[Collected data]
........
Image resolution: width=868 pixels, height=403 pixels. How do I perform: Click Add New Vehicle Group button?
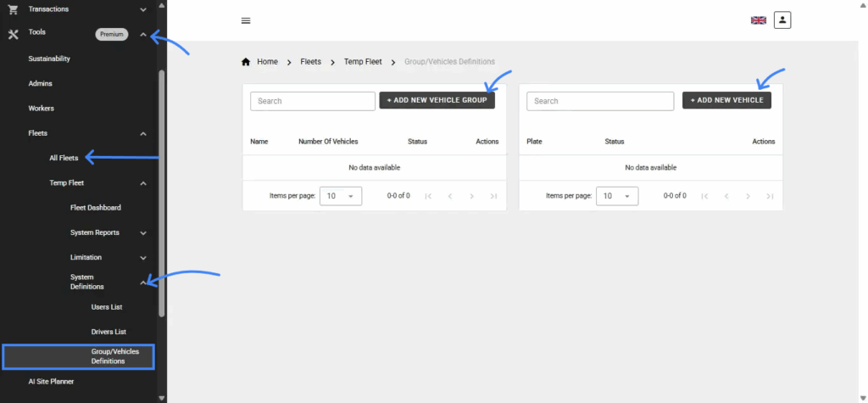(x=437, y=100)
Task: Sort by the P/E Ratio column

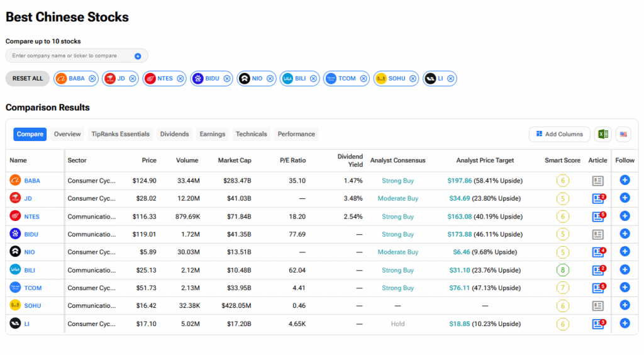Action: coord(292,161)
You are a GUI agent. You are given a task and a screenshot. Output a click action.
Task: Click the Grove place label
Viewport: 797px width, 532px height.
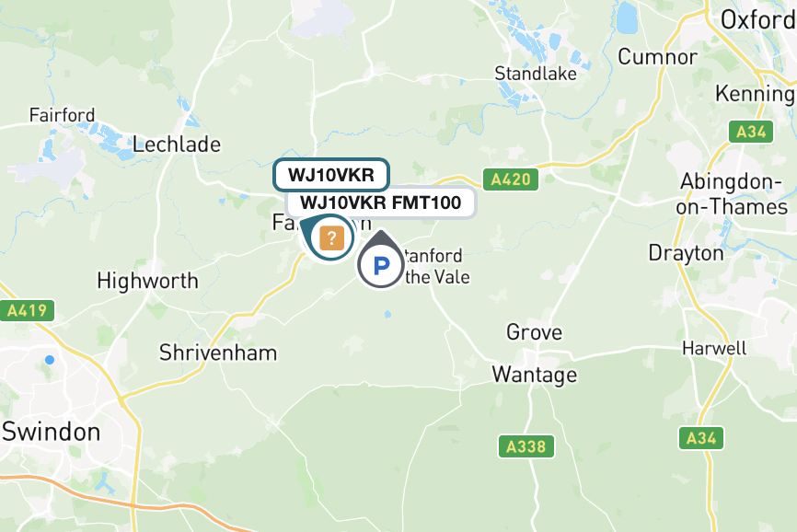coord(534,333)
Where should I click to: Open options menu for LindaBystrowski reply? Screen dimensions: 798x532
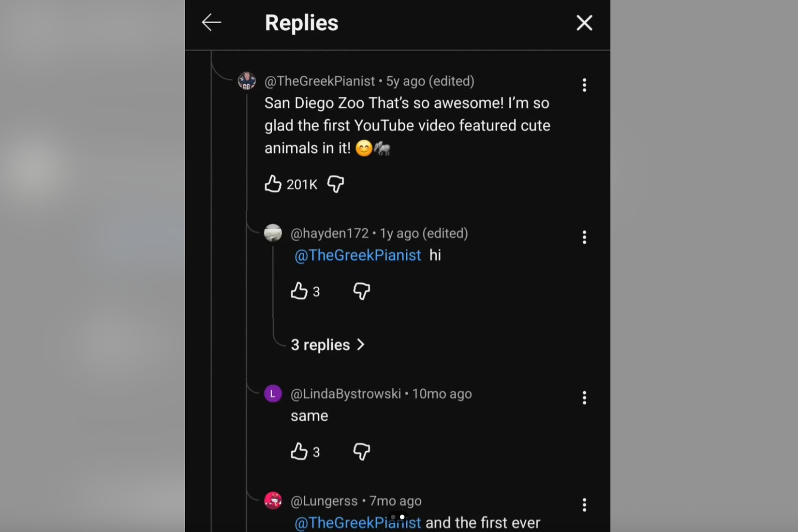pyautogui.click(x=584, y=398)
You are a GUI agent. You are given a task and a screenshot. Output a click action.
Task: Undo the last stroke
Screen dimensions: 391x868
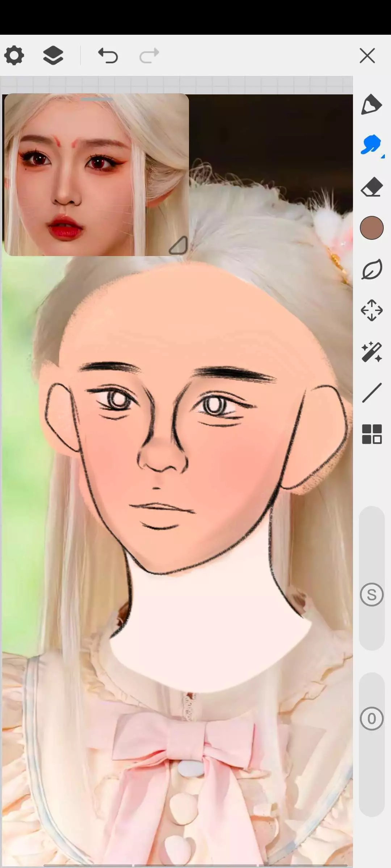click(x=108, y=56)
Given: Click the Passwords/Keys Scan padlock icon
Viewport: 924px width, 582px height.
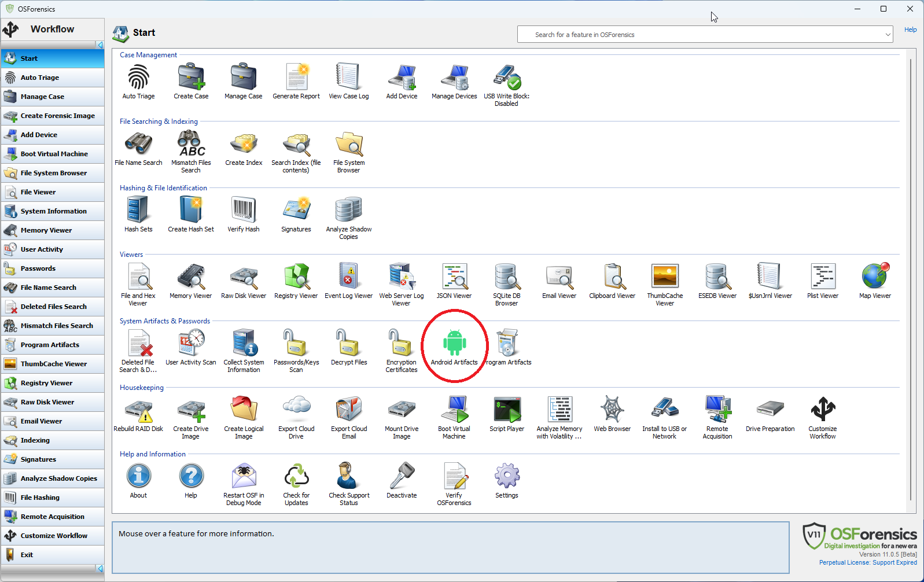Looking at the screenshot, I should coord(296,344).
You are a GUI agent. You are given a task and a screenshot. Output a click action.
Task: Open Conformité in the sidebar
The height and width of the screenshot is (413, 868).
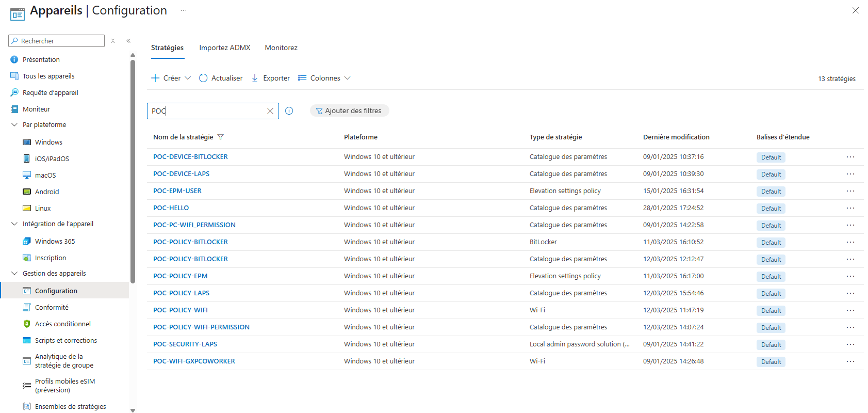coord(52,308)
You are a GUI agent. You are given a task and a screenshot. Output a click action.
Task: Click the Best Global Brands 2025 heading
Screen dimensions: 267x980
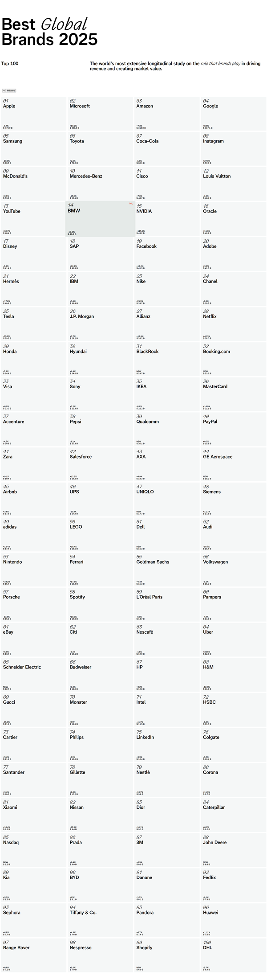[49, 32]
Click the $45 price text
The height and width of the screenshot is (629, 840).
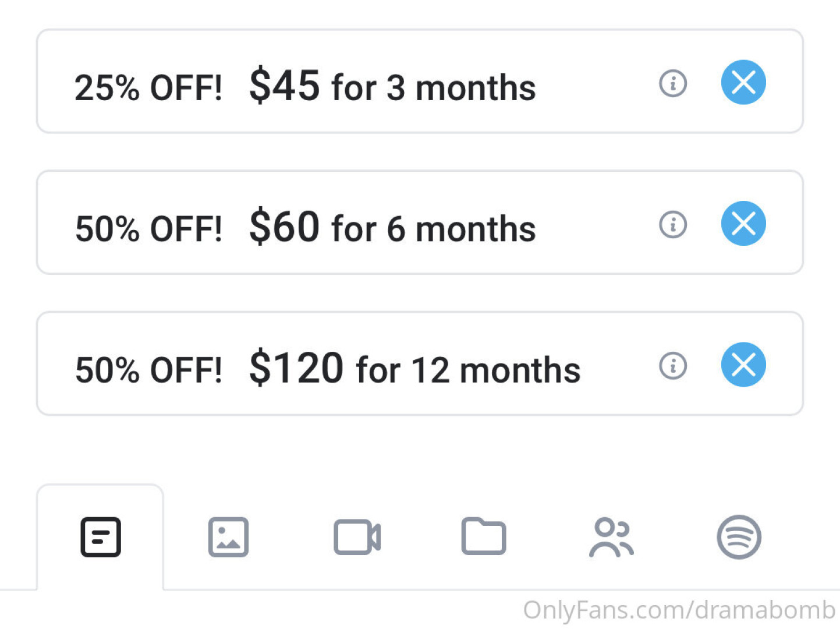284,86
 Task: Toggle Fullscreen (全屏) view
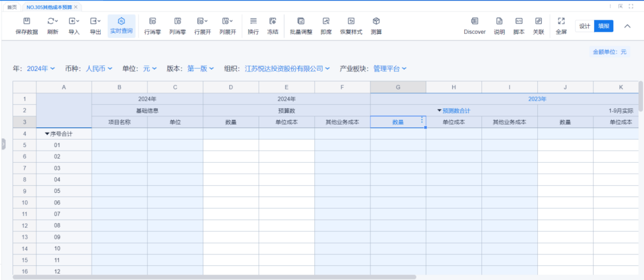(x=561, y=21)
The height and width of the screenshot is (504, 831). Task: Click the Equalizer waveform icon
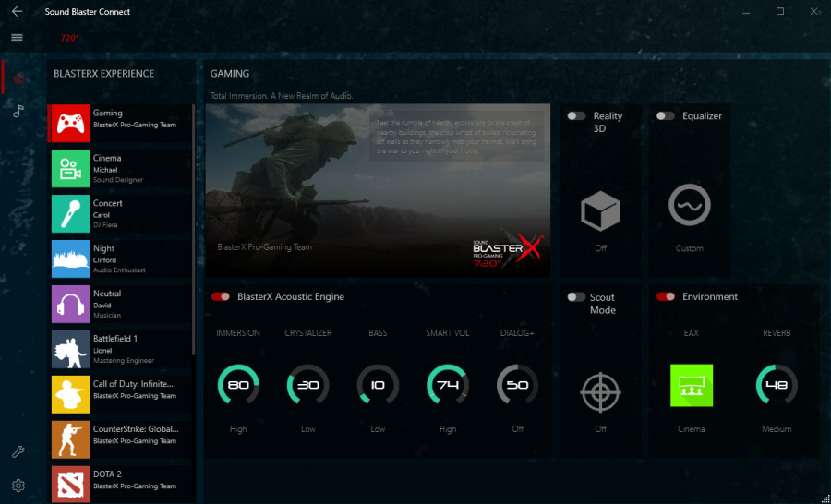click(689, 207)
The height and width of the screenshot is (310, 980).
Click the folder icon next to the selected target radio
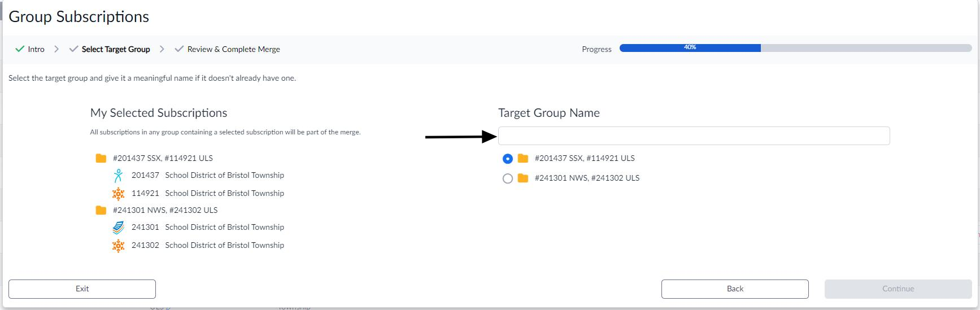click(523, 158)
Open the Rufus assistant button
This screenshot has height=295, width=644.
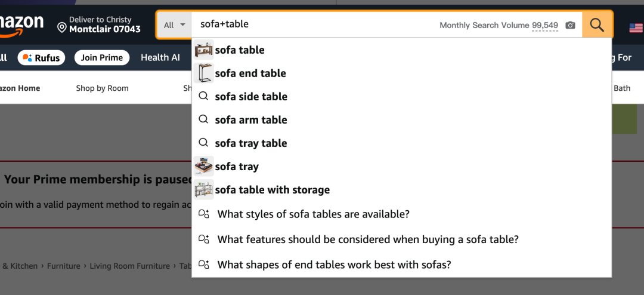(42, 57)
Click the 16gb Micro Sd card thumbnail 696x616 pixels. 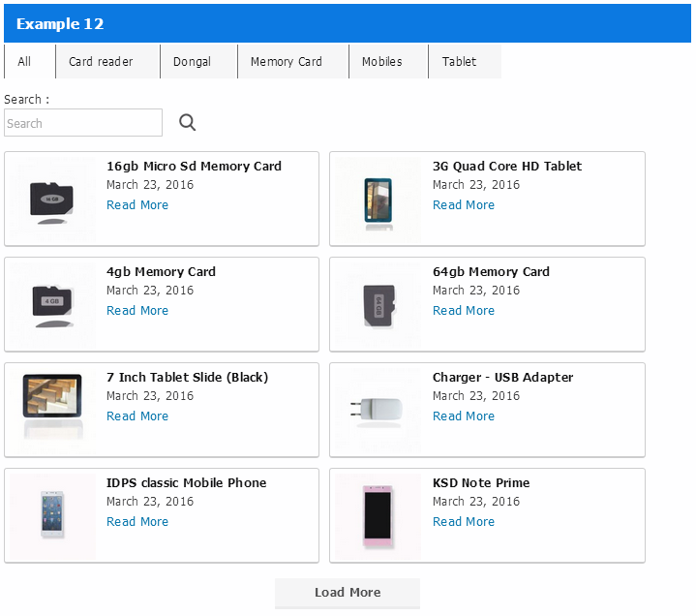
........
Every line of the data should be transcribed exactly. Omit the images.

Image resolution: width=868 pixels, height=403 pixels. How do I perform: Click Add New Vehicle Group button?
(x=437, y=100)
Task: Sort by the P/E Ratio column

Action: coord(292,161)
You are a GUI agent. You are given a task and a screenshot. Output a click action.
Task: Click the Grove place label
Viewport: 797px width, 532px height.
coord(534,333)
Where should I click to: Open options menu for LindaBystrowski reply? Screen dimensions: 798x532
pyautogui.click(x=584, y=398)
You are a GUI agent. You are given a task and a screenshot. Output a click action.
Task: Undo the last stroke
Screen dimensions: 391x868
click(x=108, y=56)
Given: Click the Passwords/Keys Scan padlock icon
Viewport: 924px width, 582px height.
Looking at the screenshot, I should coord(296,344).
You are a GUI agent. You are given a task and a screenshot. Output a click action.
Task: Open Conformité in the sidebar
The height and width of the screenshot is (413, 868).
coord(52,308)
You are a GUI agent. You are given a task and a screenshot. Output a click action.
Task: Click the Best Global Brands 2025 heading
Screen dimensions: 267x980
[49, 32]
Click the $45 price text
The height and width of the screenshot is (629, 840).
284,86
 Task: Toggle Fullscreen (全屏) view
(x=561, y=21)
The height and width of the screenshot is (504, 831). Task: Click the Equalizer waveform icon
click(689, 207)
The height and width of the screenshot is (310, 980).
Click the folder icon next to the selected target radio
click(523, 158)
Open the Rufus assistant button
This screenshot has height=295, width=644.
(42, 57)
Click the 16gb Micro Sd card thumbnail 696x616 pixels. 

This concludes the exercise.